Fifth Circuit Rejects Rehearing En Banc in Controversial Client Identification Privilege Case (12/23/20)

I have actually formerly reported on the Fifth Circuit’s denial of the client-identity privilege (a subset of the attorney-client privilege) in Fifth Circuit Turns Down Attorney-Client Identification Opportunity for Law Practice Files (Federal Tax Obligation Crimes Blog Site 4/26/20), here. See Taylor Lohmeyer Law Practice P.L.L.C. v. USA, 957 F. 3d 505 (5th Cir. 2020), here.

On December 4, 2020, the Fifth Circuit refuted rehearing en banc. The vote was 9 to 8. Six of the judges dissenting to denial of rehearing en banc submitted a dissenting opinion. The denial and dissenting point of view are here.

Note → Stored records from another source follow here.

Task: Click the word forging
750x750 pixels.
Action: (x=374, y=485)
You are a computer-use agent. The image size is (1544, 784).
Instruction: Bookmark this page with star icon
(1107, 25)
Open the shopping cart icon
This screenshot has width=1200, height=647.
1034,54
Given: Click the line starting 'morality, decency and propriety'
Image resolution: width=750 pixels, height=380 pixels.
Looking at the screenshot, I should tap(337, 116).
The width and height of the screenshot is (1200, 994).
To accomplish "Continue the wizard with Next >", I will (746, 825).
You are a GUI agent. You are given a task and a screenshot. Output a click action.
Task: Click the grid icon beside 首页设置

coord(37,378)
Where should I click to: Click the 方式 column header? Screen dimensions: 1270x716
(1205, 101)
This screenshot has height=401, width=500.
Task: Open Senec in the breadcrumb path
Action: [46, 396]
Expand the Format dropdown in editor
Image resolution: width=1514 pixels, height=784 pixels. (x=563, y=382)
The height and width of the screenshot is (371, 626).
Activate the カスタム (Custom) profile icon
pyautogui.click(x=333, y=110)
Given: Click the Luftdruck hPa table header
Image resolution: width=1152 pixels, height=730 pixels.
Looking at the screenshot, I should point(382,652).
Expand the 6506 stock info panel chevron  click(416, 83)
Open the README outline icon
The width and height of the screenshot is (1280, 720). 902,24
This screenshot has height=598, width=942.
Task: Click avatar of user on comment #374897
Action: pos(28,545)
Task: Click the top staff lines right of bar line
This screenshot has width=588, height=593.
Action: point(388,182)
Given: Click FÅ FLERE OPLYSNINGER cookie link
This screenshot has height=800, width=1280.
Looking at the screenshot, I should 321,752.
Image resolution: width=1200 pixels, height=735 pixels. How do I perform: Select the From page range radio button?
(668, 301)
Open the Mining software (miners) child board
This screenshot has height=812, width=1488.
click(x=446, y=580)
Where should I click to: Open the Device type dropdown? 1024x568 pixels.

The panel viewpoint was questionable. Amicus briefs on request rehearing en banc were submitted by the National Organization of Offender Defense Attorney, here, and by the American College of Tax Obligation Counsel, right here.

I am unsure what the dissenting opinion truly contributes to the panel choice aside from recommending a possible interpretation of Fifth Circuit regulation untouched by the initial panel viewpoint. Maybe it will certainly supply some basis for continuing the fight on remand as well as in various other instances. Possibly not.

A passage from the dissenting viewpoint (footnote left out):

The amici elevated crucial worries regarding how to translate the opinion in this instance. Nevertheless, the viewpoint guarantees us, in its citations to Jones and Reyes-Requena II, that it does not deviate from our settled precedent. Taylor Lohmeyer Law Company P.L.L.C. v. USA, 957 F. 3d 505, 510– 11 (5th Cir. 2020). I take the opinion at its word. Whenever revealing a client’s identification would expose the confidential purpose for which the customer consulted the lawyer, attorney-client opportunity uses. This protection might obtain even if the government does not understand the particular, substantive lawful suggestions that was provided to the client.

In the district court, the enforcement order is presently remained and the instance has been administratively shut to promote our evaluation of the enforcement order. Once our required problems, it may be that the case is reopened as well as the keep raised. If so, the May 15, 2019 enforcement order supplies that the Lohmeyer law company will certainly have the chance to produce an advantage log, insisting advantage on specific receptive papers. If the law practice does so, the district court might choose then to conduct an in camera review of those papers. I am certain that any kind of such evaluation will certainly be assisted by the following:” [i] f the disclosure of the customer’s identification will also expose the personal function for which he spoke with an attorney, we protect both the confidential communication and the customer’s identification as fortunate.” Lohmeyer, 957 F. 3d at 511 (quoting Reyes-Requena II, 926 F. 2d at 1431).

Published at Wed, 23 Dec 2020 18:02:00 +0000

Leave a Reply

Your email address will not be published. Required fields are marked *

This site uses Akismet to reduce spam. Learn how your comment data is processed.